I've never used the awk command before because I'm new to Perl.  Could you explain a little better what this is doing?  Do I need to declare any variables, awk?  Also when you write you-file, does that mean my file name that I want to parse?  rxp.ign?  in quotes or anything?  Does this also count the instances of each type of message CA, DC, OP?  
> .. explain a little
set a flag if string Ignored is found at beginning of line
collect all lines if flaf is set
print collected line if string Ignored is found (and after reading file, as there is no more such line but probably a collected one)

> Do I need to declare any variables,
no, as all variables are o (integer) or '' (empty string) by default

> does that mean my file name that I want to parse?
yes

> in quotes or anything?
depends on your shell (i.g. without quotes if the filename does not contains meta characters)

> Does this also count the instances of each type of message CA, DC, OP?
no
to do that, use something like:

awk '/^Ignored:/{if(f==1){print x};f=0;}/^ORC\|(CA|DC|OP)\|/{f=1}{x=sprintf("%s\n%s",x,$0);if(/\|CA\|/){c++}};if(/\|DC\|/){d++}};if(/\|OP\|/){o++}}}END{if(f==1){print x};print "CA: ",c;print "DC: ",d;print "OP: ",o}'  rxp.ign

(not that my first post contains an error: f==0 muxt be f=0)

---
that's quick&dirty with awk, if you need more text precessing it's probably better to start with perl right away
This log file is created on a windows box so I am using active perl for winXP which is what my workstation is.  
Thanks for the quick reply and explanation.  I don't know how to insert this in my perl code and execute the awk command.  I've tried but I get errors.  Should there be a BEGIN statement to go with the END that is in the code?  
same as perl code (quick&dirty converted from awk)

perl -ane 'm/^Ignored:/&&do{if($f==1){print $x};$f=0;};m/^ORC\|(CA|DC|OP)\|/&&do{$f=1};{$x.=$_;if(/\|CA\|/){$c++};if(/\|DC\|/){$d++};if(/\|OP\|/){$o++}}END{if($f==1){print $x};print "CA: ",$c;print ", DC: ",$d;print ", OP: ",$o;}' rxp.ign
Hoffman,
  What is the -ane in the command line?  Usually when I run a perl script I run it from the command line i.e perl whatever.pl.  Have you got this to parse the example I put up?  You can duplicate the message back to back to increase the message instances.  I can't get this to run, and I am probably executing it wrong.  Man I am a lamen with PERL, I need to pick up a book.  Sorry to keep asking, this must seem mundane to you..  
> Have you got this to parse the example I put up?
simply stuff anthing between single quotes ' in your .pl file and execute it

> I can't get this to run ..
are you on unreliable systems like windoze? bad luck, you have to use a file for the script or fiddle arround M$'s strange handling of any kind of quotes.
Get any reliable shell and it works as posted. or use a script file.
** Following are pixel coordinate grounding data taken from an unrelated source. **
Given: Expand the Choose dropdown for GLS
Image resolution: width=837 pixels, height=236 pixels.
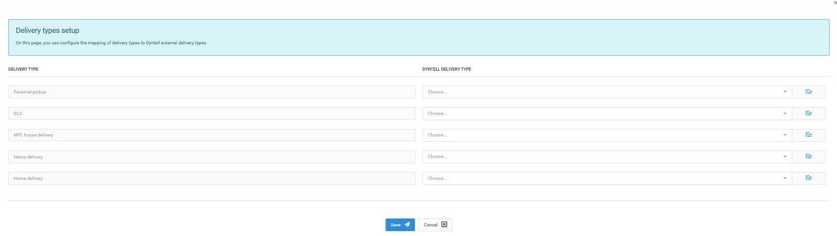Looking at the screenshot, I should point(607,113).
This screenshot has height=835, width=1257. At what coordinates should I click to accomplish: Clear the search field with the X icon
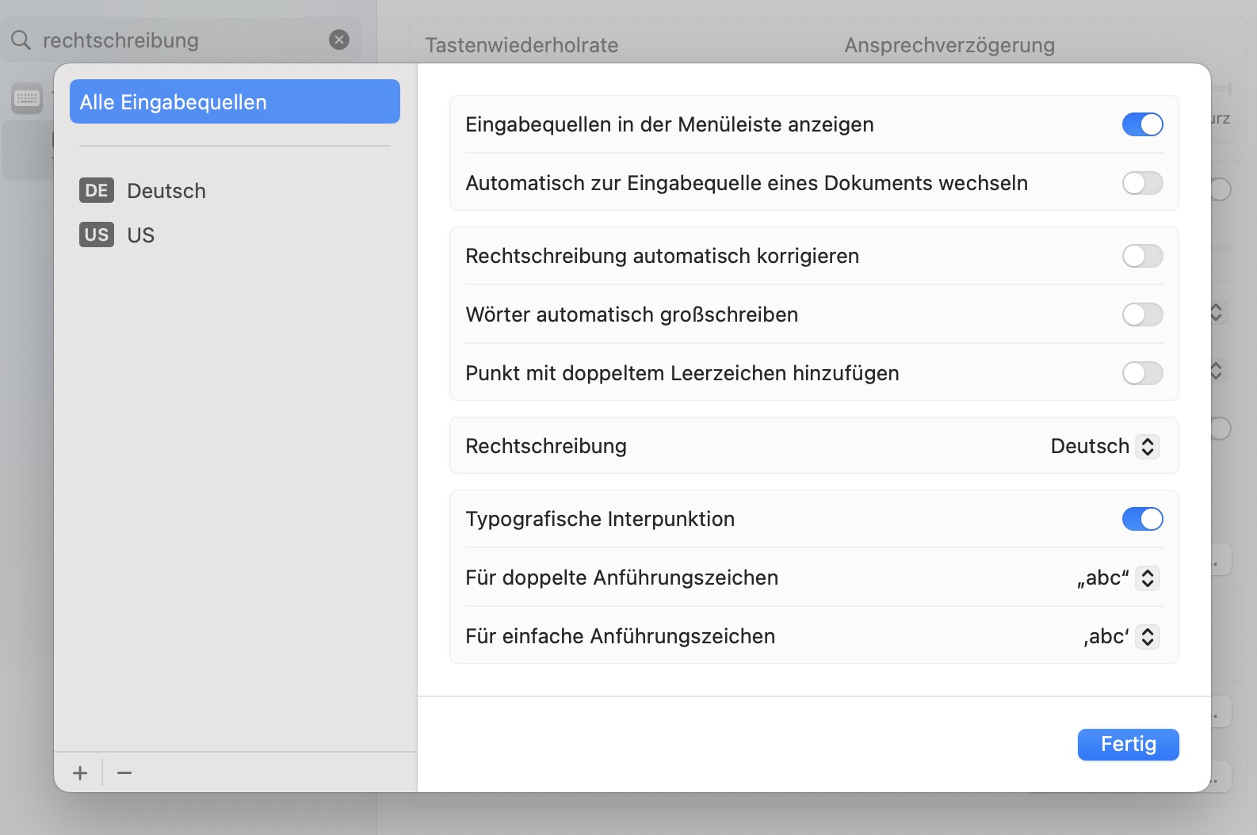[x=339, y=40]
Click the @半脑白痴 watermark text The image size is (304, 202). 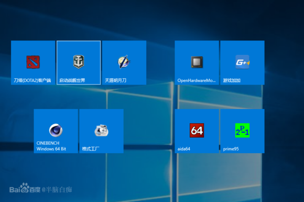point(57,189)
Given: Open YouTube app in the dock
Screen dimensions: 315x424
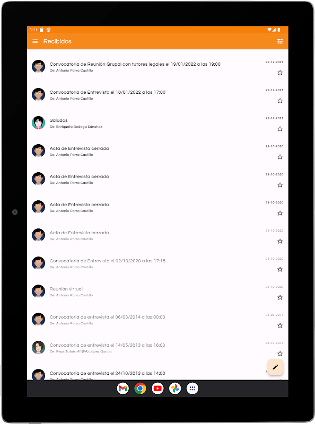Looking at the screenshot, I should pos(158,388).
Sorry, I'm not responsible for stupid systems :)

> Man I am a lamen with PERL,
we fix that ;-)

> What is the -ane ...
man perl
man perlrun

-a  awk mode
-n  no print
-e  execute these commands

or more detailled (shamless stolen from perl's man-pages):

  -a   turns on autosplit mode when used with a -n or -p.  An implicit split command to the @F array is done as
        the first thing inside the implicit while loop produced by the -n or -p.

   -e commandline
       may be used to enter one line of program.  If -e is given, Perl will not look for a filename in the argu­
       ment list.  Multiple -e commands may be given to build up a multi-line script.  Make sure to use semicolons
       where you would in a normal program.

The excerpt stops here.